基于喹啉骨架的新型非核苷类抗HBV化合物的设计、合成与生物学评价

Anti-hepatitis B virus (HBV) is one of the most important methods for treating chronic hepatitis B. However, lots of drawbacks still extensively existed in the clinic drugs of nucleoside and interferon analogs. Therefore, it is of great significance to develop anti-HBV drugs with novel structures and mechanisms..In our previous studies, a series of 5-hydroxyindole-3-carboxylate derivatives was prepared as anti-HBV agents. Thereinto, imidol hydrochloride, one of the most potent compounds, is currently in phase II clinical studies. Subsequently, taking imidol hydrochloride as lead compound, we designed and synthesized a series of novel ethyl 6-hydroxyquinoline-3-carboxylate derivatives in which the indole ring was replaced by a quinoline ring basing on the principles of bioisosterism. Subsequently, a benzothiopyran ring fused across the 2 and 3 positions to give a series of 6H-[1]benzothiopyrano[4,3-b]quinoline derivatives. Among them many of them exhibited excellent anti-HBV activities in vitro. .With an aim to develop more promising anti-HBV agents, further studies of the SARs were carried out. The main modification were focused on the quinoline ring, especially the structures of ArS- and 3-ester groups, which were usually retained in these kinds of derivates. Furthermore, different heteroatoms such as N, O and S were introduced to these series of compounds, expecting to be well fitted to the receptors. .As a result, we will design and synthesize four series of compounds, including 3-heteroaromatic quinoline, 2-triazolyl substituted quinoline, 2-aryl ethenyl quinoline and 5,6-dihydrodibenzo[b,h][1,6]naphthyridin derivatives..The anti-HBV activities in vitro of all target compounds were evaluated with radioimmunoassay (RIA) and dot-blotting asssy in HepG2.2.15 cells stably transfected with HBV and the SARs of the synthesized compounds was discussed as well. Moreover, some compounds with excellent activities in vitro were selected to estimate the anti-HBV activities in vivo using a HBV transgenic mouse.

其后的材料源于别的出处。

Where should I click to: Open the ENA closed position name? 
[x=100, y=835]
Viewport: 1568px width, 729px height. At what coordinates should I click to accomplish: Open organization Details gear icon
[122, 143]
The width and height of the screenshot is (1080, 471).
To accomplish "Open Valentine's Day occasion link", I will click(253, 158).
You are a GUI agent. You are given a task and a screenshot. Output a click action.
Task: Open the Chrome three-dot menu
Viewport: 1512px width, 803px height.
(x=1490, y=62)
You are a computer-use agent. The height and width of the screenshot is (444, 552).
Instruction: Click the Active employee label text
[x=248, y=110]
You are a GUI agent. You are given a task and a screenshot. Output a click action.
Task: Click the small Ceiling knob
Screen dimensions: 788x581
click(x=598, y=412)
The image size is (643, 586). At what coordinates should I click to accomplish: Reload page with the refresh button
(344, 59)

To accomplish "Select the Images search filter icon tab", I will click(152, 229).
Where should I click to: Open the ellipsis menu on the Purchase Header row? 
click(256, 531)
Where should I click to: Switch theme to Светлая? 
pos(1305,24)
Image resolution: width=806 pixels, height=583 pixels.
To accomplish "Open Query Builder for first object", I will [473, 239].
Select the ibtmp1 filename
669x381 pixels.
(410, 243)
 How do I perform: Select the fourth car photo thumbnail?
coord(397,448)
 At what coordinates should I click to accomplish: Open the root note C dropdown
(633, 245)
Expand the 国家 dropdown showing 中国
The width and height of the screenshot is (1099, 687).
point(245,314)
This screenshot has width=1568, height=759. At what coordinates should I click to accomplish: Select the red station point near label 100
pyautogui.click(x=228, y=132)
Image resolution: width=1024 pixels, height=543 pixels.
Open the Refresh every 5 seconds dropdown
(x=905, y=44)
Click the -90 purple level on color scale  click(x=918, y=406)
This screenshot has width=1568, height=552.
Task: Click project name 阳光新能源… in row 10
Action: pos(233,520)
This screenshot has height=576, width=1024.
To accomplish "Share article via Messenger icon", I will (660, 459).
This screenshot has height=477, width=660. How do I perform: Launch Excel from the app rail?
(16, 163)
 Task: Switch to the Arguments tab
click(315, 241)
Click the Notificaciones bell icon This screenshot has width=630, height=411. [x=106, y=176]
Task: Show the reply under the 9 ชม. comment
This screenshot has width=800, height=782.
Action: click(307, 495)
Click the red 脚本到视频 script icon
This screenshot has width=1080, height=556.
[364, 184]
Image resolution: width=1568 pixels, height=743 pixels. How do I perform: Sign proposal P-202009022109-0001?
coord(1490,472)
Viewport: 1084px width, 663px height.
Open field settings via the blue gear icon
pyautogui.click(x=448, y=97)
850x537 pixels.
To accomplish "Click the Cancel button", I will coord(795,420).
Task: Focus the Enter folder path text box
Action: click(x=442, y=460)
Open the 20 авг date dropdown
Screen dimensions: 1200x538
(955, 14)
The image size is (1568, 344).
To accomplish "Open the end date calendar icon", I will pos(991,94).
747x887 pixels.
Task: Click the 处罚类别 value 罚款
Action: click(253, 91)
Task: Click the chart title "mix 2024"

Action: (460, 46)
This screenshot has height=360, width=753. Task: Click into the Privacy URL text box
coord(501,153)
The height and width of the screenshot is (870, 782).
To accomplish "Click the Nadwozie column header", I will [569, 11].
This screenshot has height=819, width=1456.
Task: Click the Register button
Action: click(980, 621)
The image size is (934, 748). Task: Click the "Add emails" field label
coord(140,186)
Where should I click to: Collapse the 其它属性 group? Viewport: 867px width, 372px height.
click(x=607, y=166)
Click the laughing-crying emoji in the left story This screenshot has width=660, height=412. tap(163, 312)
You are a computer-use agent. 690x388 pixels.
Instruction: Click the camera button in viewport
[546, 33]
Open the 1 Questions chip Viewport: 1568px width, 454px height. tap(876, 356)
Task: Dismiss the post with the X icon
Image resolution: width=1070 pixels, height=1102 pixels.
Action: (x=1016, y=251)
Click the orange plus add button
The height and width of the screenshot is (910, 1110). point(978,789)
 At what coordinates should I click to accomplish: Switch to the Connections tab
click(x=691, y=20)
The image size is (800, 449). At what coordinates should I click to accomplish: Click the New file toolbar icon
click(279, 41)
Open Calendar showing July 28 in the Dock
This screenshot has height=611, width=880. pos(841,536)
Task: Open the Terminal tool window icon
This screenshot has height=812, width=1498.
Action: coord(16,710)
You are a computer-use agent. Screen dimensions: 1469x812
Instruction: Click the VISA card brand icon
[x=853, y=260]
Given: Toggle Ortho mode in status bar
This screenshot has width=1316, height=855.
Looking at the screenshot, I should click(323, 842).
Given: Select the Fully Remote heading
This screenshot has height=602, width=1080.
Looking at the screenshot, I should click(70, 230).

抗乙肝病毒是目前治疗慢性乙型肝炎的主要手段，临床上应用的核苷及干扰素类药物存在许多不足，研发结构与作用机制新颖的抗乙肝病毒药物意义重大。课题组前期得到了一类活性显著的吲哚衍生物，其中盐酸艾咪朵尔处于Ⅱ期临床研究，以其为先导分别得到喹啉和苯并噻喃并喹啉衍生物，有数个化合物体外活性优于拉米夫定和艾咪朵尔。为了得到活性更好的化合物，拟继续以喹啉为基本骨架，在总结前期构效关系的基础上，采用生物电子等排、拼合等新药设计原理，创造性的对该类结构中一直保留的2-位芳硫甲基和3-位酯基进行较大改造，引入易形成氢键的N、O、S原子，使其能更好的与受体相结合。拟设计合成4大类约180个新化合物，分别为3-芳杂基喹啉、2-三氮唑取代喹啉、2-芳基乙烯基喹啉、5,6-二氢二苯并[b,h][1,6]萘啶衍生物，对其进行体外活性筛选和构效关系研究，并对体外活性显著的化合物进行HBV转基因小鼠体内活性评价。

乙型病毒性肝炎是全世界范围内威胁人类健康的一大难题，开发全新结构类型的抗乙肝病毒药物具有重要意义。本课题以活性的喹啉环为基本骨架，在总结课题组研究非核苷类抗乙肝病毒药物构效关系的基础上，将3-位酯基用5元杂环替代，其中杂环分别为取代噻唑基、噻二唑基、恶唑基、异恶唑基、恶二唑基，此外在2-位取代基的设计中，大部分化合物保留了苯硫甲基，另设计了26个2-位苯基由三氮唑基取代的化合物，共设计并合成了5大类共160个新化合物，其结构均经质谱、氢谱确认。对其中104个化合物进行了体外活性筛选，结果表明部分化合物具有优于拉米夫定的抗HBV DNA活性和显著的抗HBeAg分泌活性。SAR研究表明，3-位引入噻唑及噻二唑基化合物活性优于恶唑及恶二唑或异恶唑化合物，且2-位以苯硫甲基活性较好，当2-位硫原子被单氧化后，抗HBV DNA活性亦有提高，但进一步氧化为砜后毒性显著增加。在已有的构效关系基础上，将继续该类化合物的深入研究，以期得到活性更好的抗乙肝病毒化合物。